> **Description of the task**:
When you reach the line containing "You are a computer-use agent.", start transcribing exactly and continue through the last line of the data, skipping every picture.

━━━ Raw data ━━━

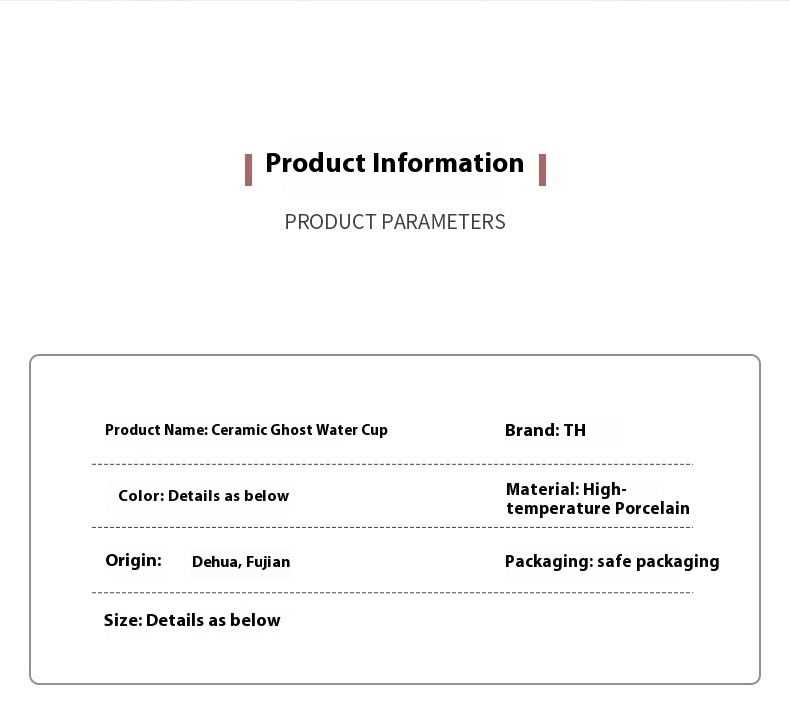Click the brown bar right of the heading
Viewport: 790px width, 714px height.
[x=542, y=170]
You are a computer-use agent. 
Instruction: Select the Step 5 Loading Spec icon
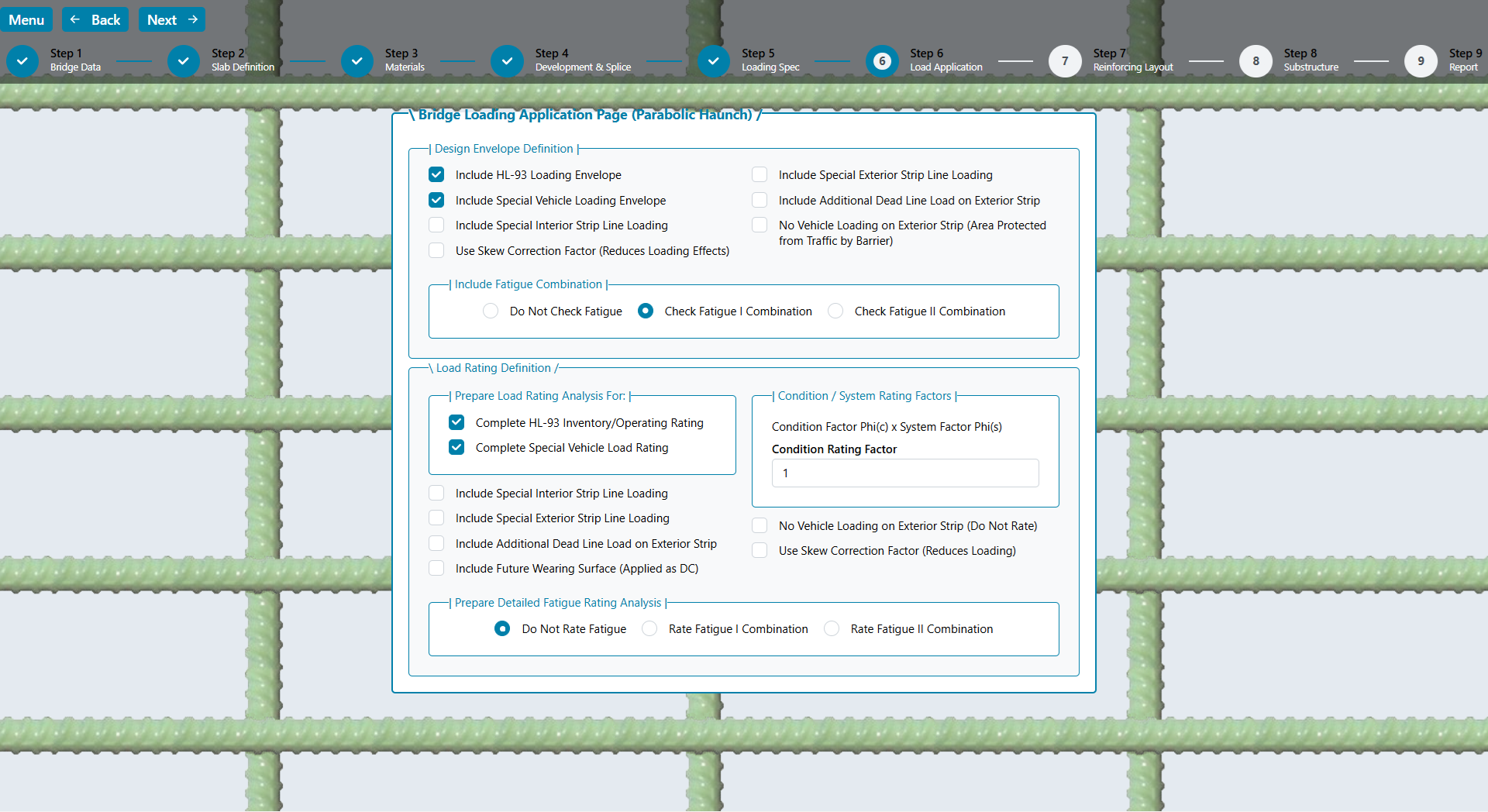(x=714, y=61)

━━━

> **Output of the task**:
You are a computer-use agent. 
Instruction: Select the Step 5 Loading Spec icon
(x=714, y=61)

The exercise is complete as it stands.